Ankara kuş türleri açısından nasıl bir alan? Tür ve çeşitlilik açısından başkent zengindir diyebilir miyiz? ODTÜ, Eymir, Mogan, Nallıhan Kuş Cenneti vb. alanlarda durum nedir?

Ankara kuş çeşitliliği açısından çok zengin bir alan çünkü hem çok büyük bir il hem de çok farklı biyocoğrafik bölgeleri içeriyor, biz onlara eko bölgeler diyoruz. Bu çeşitliliğe bağlı olarak da kuş çeşitliliği oldukça fazla. 350’nin üzerinde kuş türü bulunuyor. Türkiye’de belgelenen kuş türü sayısı 487’dir.

Aslında sizin bu saydığınız alanlar çok büyük ölçüde Ankara’nın kuş çeşitliliği açısından zengin olmasının sebepleridir. Şehir merkezinde özellikle ODTÜ’de şu anda 248 tane kuş türü tespit edilmiş durumdadır.
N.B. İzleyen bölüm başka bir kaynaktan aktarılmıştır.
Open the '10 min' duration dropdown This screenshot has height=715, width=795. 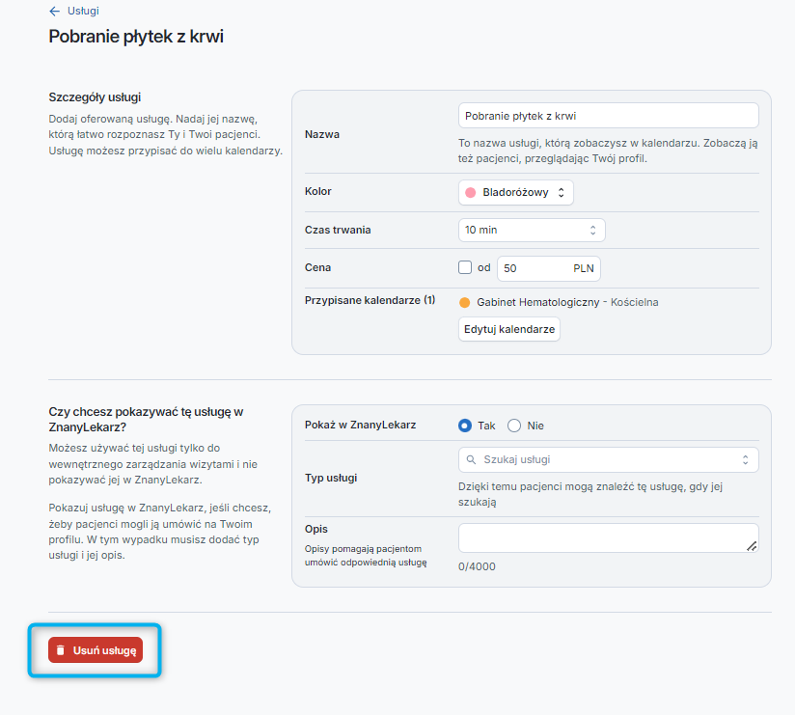[x=531, y=230]
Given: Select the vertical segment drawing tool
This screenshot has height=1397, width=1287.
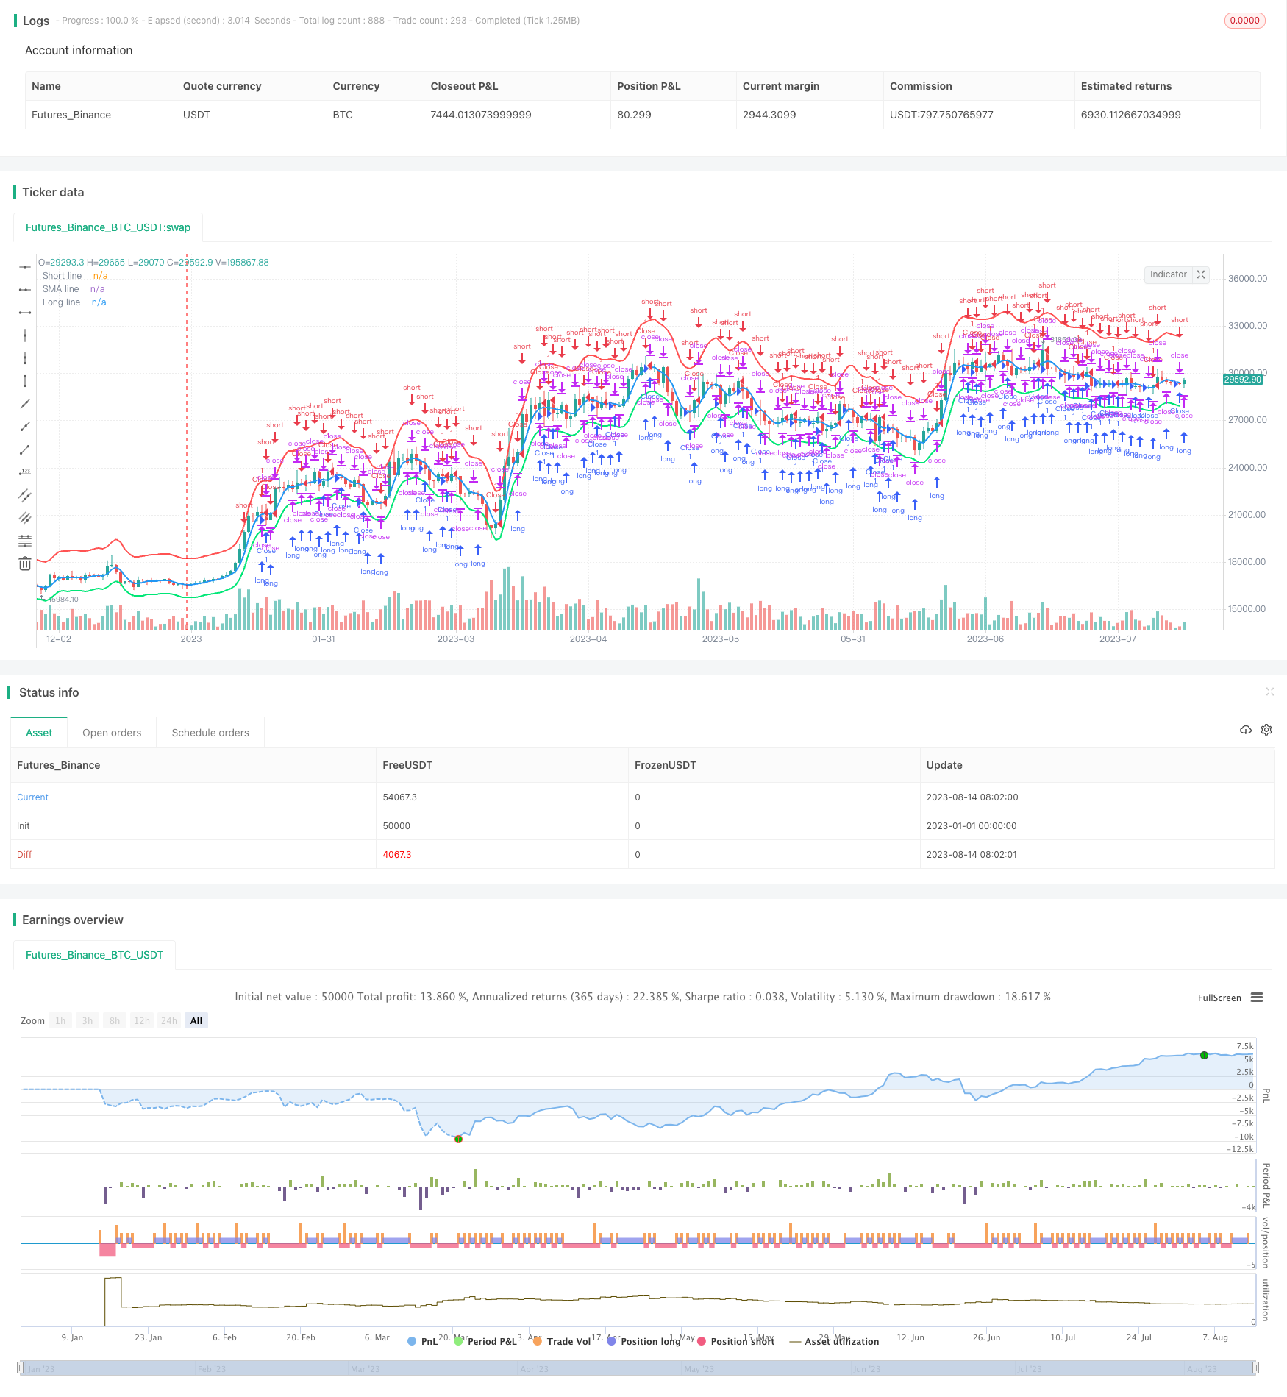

Bu sayı Türkiye’de görülen kuş türlerinin yarısından daha fazlasıdır. ODTÜ arazisinde yer alan Eymir Gölü şehir merkezindeki en büyük göl. Bir de ona yakın olan Gölbaşı ilçesinin içinde Mogan Gölü var her ikisinde de kuş çeşitliliği oldukça fazla. Bu alanların hepsinin, kendine özgü problemleri var.

ODTÜ’de en büyük problemimiz sürekli çevresinde artan şehirleşmedir, hem ODTÜ’nün içinden hem de dışından yapılaşma tehdidi gün geçtikçe artmaktadır.  ODTÜ’deki arazinin giderek daha izole olması buradaki kuş popülasyonlarının da daha izole hale gelmesine neden oluyor.

Eymir Gölü’ndeki en büyük problem insan baskısıdır. İnsanların şehir hayatından kaçacak yerleri yok, herkes her bulduğu fırsatta Eymir Gölü’ne akın ediyor. Özellikle hafta sonları, bahar ve yaz aylarında Eymir Gölü insan taşıma kapasitesinin çok üzerinde talep görüyor.

Mogan Gölü’nün en büyük problemlerinden birisi suyundaki kirlilik. Hem suyu çok kirli hem etrafı çok büyük bir şehirle çevrili, dolayısıyla orada da çok büyük bir insan baskısı var. Nallıhan Kuş Cennetinde en büyük sıkıntı oraya gelen su kaynaklarının direkt Sarıyar Barajı’na yönlendirilmesi ve kuş cenneti olarak bildiğimiz yerin artık kuş cenneti olmaktan çıkmasıdır.